China Evergrande [HKG: 3333] ended 2.8 percent down at 21 Hong Kong cents (3 US cents) a share today, resulting in a nearly 12 percent slump since the beginning of this year.
GMT Research's report was “without basis,” the indebted builder said in a stock exchange filing yesterday, adding that it reserves the right to take legal action against the short seller.
Evergrande said the report’s author was suspicious it did not have profit due to a low gross margin. In fact, falling profits since 2021 are related to the share of properties sold with a low gross margin, as well as lower sales prices as a result of the real estate sector’s difficulties, the Guangzhou-based company said.
“There is no relevance between the fact that gross profit was low, and the allegation that the company has never been profitable,” the firm pointed out.
The Hong Kong-based short seller said in the report, published Dec. 1, that Evergrande's delayed 2021 earnings report shows that the property firm significantly inflated its revenue and profit and is highly likely to have done so for years. “There were never any profits,” it concluded.
The report used examples to show how severe Evergrande's loss is. But according to the company, the deep losses are related to its scale and asset quality.

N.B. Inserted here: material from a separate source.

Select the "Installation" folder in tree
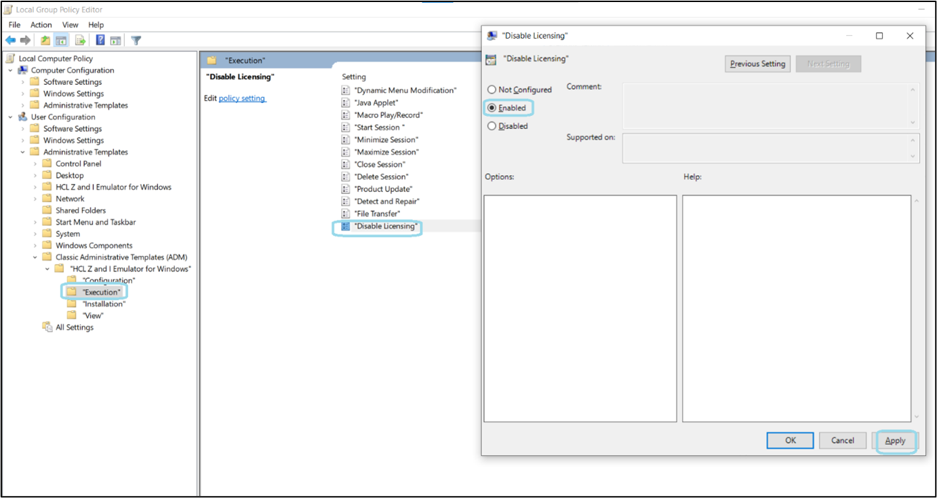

There is no relevance between the size of the loss and the allegation that it has never been profitable, it said.
Evergrande said the report has no substantive basis, as it used the company’s financial results from last year to prove the accuracy of its forecast in respect of the company in 2016. Members of the firm's auditing committee and auditors from Prism in Hong Kong and Shanghai have reviewed the report and said they stand by their previous auditing work.